Simon reached out for Daniel as Jenny struggled with her purse and the diaper bag. She frowned and huffed and glanced longingly at her son, but eventually handed him over, moving much more freely once she did.

“Daddy’s got you,” Simon said to Daniel. The intense satisfaction that zipped through him as he supported his son, as Daniel touched his face and looked into his eyes, was enough to make any dressing down by Jenny’s dad worth it. If anyone tried anything funny with Daniel, he’d be just as fierce.

They walked toward the mall’s food court. Jenny was silent, watching the two of them with wary eyes.

“What?” Simon asked.

“Nothing,” she replied.

“You look nervous.”

She shrugged. “Maybe I am.”

“There’s nothing to be nervous about. It’s just me and my little guy here getting to know each other.”

She didn’t buy that for a minute.

“What?” Simon pressed her.

Their conversation was delayed as he reached for the mall’s door and held it open for her with one hand. A pair of older women coming out of the mall did a double-take when they saw him, but walked on. Simon ignored it. Unlike Spence, who was too handsome for his own good, outside of make-up, Simon was pretty sure he didn’t look that famous.

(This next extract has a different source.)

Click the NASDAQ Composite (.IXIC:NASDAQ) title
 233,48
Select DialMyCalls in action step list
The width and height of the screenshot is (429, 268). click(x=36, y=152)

Jenny didn’t say anything else until they’d ordered a few slices of pizza and sodas and taken them to a remote table. It may have been a mall, but before noon on a Monday, it wasn’t that crowded. Jenny took Daniel out of Simon’s arms to feed him while Simon ate.

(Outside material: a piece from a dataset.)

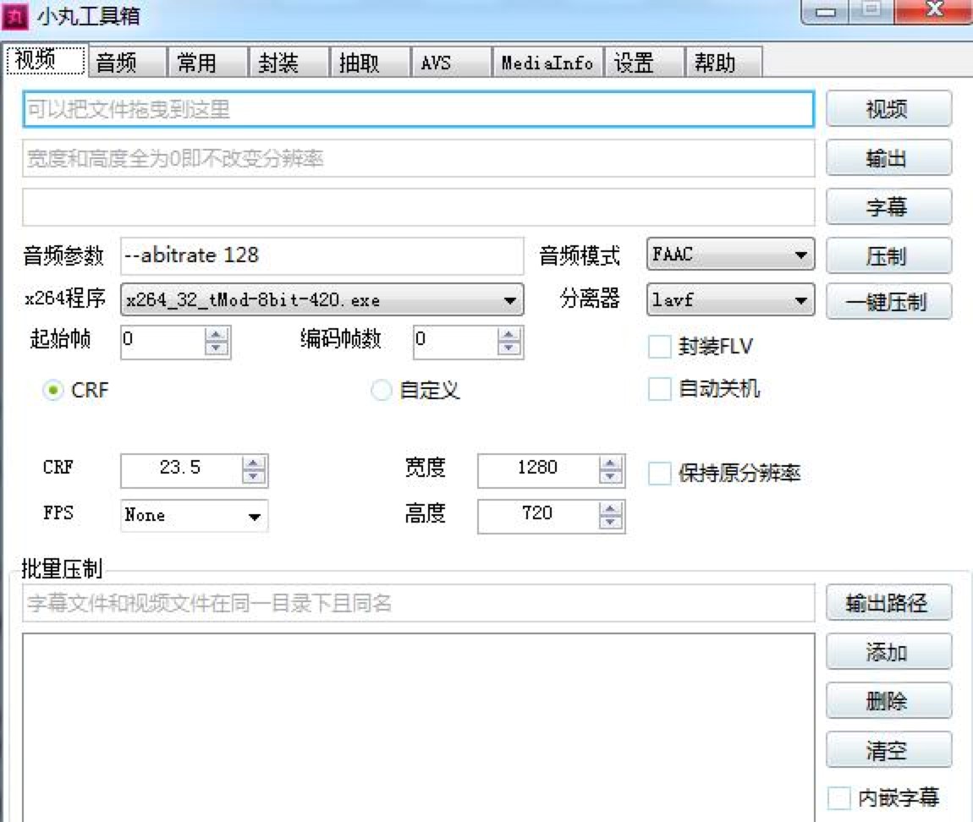Enable the 封装FLV checkbox
The width and height of the screenshot is (973, 822).
(x=658, y=346)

When Daniel was settled and happy, sucking away with a light blanket draped over him for modesty, Jenny said, “How long is this going to last?”

“Probably until Daniel’s had his fill and I can stop imagining the gorgeous, plump breast right under that thin blanket,” Simon teased, staring at Jenny’s chest.

Jenny huffed. “
Simon
.”

“What? I’m being an honest. I’m a red-blooded male faced with a beautiful woman that I’m involved with.”

“We are
not
involved,” she snapped.

“So you say.” He bit into his pizza and wiggled his eyebrows.

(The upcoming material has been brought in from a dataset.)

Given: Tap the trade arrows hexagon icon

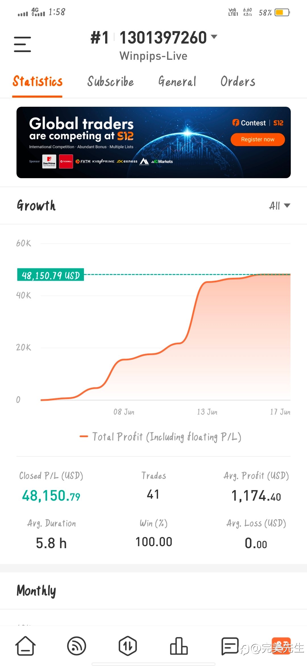Looking at the screenshot, I should point(128,646).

She growled, and the corners of her mouth twitched. Simon considered it a victory and a sign that he was getting under her skin.

“I’ve moved on,” she insisted.

“What, with Neil?” He took another vicious bite of his pizza to underscore his point.

“Yes, with Neil. You have no idea what he’s like.”

“I think I have an idea.”

“No,” she insisted. “You don’t. You don’t know anything. You walked back in here three days ago, and now you act like you have everything under control. That’s exactly what you did last summer. A handful of days, making promises and flashing that smile of yours as if you’re right at home, then you were gone. I’m not letting you do that to Daniel. You can’t leave when you get tired.”

“I didn’t leave because I got tired,” he insisted. So much for not being serious. He scooted forward, leaning across the table toward her. “Look. You deserve better.”

“I do?”

“Yes. You deserve better than that sniveling wanker, Neil.”

“You don’t know him.”

He waved away her statement with his free hand. “You also deserve better than the man I was last year.”

Jenny narrowed her eyes. “You know, you’ve spend a lot of energy telling me that things weren’t right last year and that you had to go away for my own good for some reason, but you’re too damn cagey about exactly what you did and why.”

“That’s because it wasn’t pretty.”

“No? Well, to me it just sounds like a bunch of hot air, just another excuse to make what you did sound right.”

“I had problems, all right?” he defended himself, sitting back and reaching for his soda. “Problems I’m not proud of.”

“Poor Simon,” she shot at him. “Problems you’re not proud of. Kind of like the problem of being pregnant by a movie star you got snookered by? The problem of having everyone snicker at you when they think you’re not looking because you refuse to tell who the baby’s father is? Or maybe the problem of moving back into your parent’s house after being independent because you can’t hack it?”

Each of her accusations hit him like an arrow in the heart. He’d never meant to cause her pain. It just seemed like pain followed him wherever he went.

“How about a coke problem that drains your bank account and your self-esteem?” he suggested.

Jenny blinked and flinched. “Oh my God.”

“How about an identity crisis that lands you in a hotel room, hosting a party for some of the seedier citizens of the Big Apple, contemplating whether you should OD in the bathroom or go out and beg the expensive hooker for a blow-job?”

She stared at him. “How come I never heard anything about that?”

He shrugged. “Not every celebrity vice gets reported the second it happens. There’s a lot that goes on in our world that the public will never know about. Why do you think Spence was so eager to get away?”

She hesitated before saying, “Is that why you came to Sand Dollar Point last summer? To get away?”

“Yes,” he answered. “It’s also why I kept going. I had a bigger journey ahead of me before I could come back.”

“You,” she started, blinked rapidly and swallowed, then went on. “You intended to come back?”

“Always.”

“But….” Nothing followed.

Simon took a breath. “I can’t exactly say that meeting you made me want to change everything about myself, Jenny. I already wanted to change everything about myself. I hated that lifestyle, but I was trapped in it. Addiction is a powerful thing, and I will always struggle with it, but when you reach the point where you find something you want more than your vice, it changes things.” He met and held her eyes. “For me, that thing was you. Now it’s you and Daniel. You’ve changed things for me.”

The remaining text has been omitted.